(Beginning of INFORMATION SHOWN)

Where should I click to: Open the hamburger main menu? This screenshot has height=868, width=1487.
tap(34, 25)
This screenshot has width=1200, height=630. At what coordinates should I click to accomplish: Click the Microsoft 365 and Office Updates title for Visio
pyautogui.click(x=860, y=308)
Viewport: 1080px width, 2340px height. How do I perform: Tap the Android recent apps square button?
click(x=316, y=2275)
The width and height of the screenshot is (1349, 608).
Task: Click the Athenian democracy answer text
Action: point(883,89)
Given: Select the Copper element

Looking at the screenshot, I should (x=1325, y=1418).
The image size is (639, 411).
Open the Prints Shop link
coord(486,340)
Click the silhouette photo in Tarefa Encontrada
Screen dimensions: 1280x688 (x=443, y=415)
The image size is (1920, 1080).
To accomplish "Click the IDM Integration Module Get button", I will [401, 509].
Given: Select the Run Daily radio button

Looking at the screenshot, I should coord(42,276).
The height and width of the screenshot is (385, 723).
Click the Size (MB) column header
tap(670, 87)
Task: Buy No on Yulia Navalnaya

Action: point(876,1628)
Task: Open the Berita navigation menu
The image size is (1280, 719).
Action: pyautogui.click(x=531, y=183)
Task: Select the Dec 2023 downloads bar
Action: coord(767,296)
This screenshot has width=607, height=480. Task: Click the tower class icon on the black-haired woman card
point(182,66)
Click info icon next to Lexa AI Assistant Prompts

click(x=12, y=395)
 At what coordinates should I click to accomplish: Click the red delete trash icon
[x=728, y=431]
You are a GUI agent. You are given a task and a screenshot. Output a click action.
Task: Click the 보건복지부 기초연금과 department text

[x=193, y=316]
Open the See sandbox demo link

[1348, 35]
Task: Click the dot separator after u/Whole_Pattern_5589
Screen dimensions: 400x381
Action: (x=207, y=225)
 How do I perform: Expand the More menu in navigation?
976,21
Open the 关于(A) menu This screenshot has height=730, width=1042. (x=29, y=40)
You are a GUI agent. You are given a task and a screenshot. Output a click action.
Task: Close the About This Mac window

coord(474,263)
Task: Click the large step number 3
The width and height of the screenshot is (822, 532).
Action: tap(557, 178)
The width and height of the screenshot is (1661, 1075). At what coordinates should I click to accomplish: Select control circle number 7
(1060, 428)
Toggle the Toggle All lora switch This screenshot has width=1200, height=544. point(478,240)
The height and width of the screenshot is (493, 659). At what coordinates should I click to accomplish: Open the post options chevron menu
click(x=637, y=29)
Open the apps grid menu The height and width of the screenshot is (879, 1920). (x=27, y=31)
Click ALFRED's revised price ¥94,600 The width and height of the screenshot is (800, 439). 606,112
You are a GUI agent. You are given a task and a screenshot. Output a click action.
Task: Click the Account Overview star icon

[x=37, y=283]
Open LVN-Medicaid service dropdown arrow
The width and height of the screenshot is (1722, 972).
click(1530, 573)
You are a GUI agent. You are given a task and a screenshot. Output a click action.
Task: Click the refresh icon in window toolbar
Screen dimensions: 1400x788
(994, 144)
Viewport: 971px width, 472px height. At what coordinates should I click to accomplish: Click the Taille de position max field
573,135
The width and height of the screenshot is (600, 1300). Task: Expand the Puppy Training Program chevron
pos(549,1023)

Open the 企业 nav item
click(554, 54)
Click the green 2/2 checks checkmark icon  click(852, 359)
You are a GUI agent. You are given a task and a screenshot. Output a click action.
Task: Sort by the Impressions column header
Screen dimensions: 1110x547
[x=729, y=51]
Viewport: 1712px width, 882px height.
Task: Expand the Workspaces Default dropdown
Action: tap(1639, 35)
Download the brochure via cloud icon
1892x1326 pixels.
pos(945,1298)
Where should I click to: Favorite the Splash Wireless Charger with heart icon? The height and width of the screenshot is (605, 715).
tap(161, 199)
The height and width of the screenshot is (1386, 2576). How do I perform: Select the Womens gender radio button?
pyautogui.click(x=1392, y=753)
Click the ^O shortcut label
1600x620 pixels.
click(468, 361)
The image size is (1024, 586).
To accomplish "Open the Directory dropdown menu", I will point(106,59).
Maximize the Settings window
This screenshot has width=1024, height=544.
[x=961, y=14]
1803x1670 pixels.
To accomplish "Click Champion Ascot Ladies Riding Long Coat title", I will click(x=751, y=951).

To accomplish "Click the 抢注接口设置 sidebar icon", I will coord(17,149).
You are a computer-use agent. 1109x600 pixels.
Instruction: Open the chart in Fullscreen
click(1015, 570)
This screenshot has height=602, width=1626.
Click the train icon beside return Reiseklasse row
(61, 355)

(End of INFORMATION SHOWN)

**TASK INSTRUCTIONS**
Set down precisely the lines above between the line holding "Click the green" and the line holding "Click the ^O shortcut label", inclusive, and nothing beyond them.

**RESULT OF THIS TASK**
Click the green 2/2 checks checkmark icon  click(852, 359)
You are a GUI agent. You are given a task and a screenshot. Output a click action.
Task: Sort by the Impressions column header
Screen dimensions: 1110x547
[x=729, y=51]
Viewport: 1712px width, 882px height.
Task: Expand the Workspaces Default dropdown
Action: tap(1639, 35)
Download the brochure via cloud icon
1892x1326 pixels.
pos(945,1298)
Where should I click to: Favorite the Splash Wireless Charger with heart icon? The height and width of the screenshot is (605, 715).
tap(161, 199)
The height and width of the screenshot is (1386, 2576). How do I perform: Select the Womens gender radio button?
pyautogui.click(x=1392, y=753)
Click the ^O shortcut label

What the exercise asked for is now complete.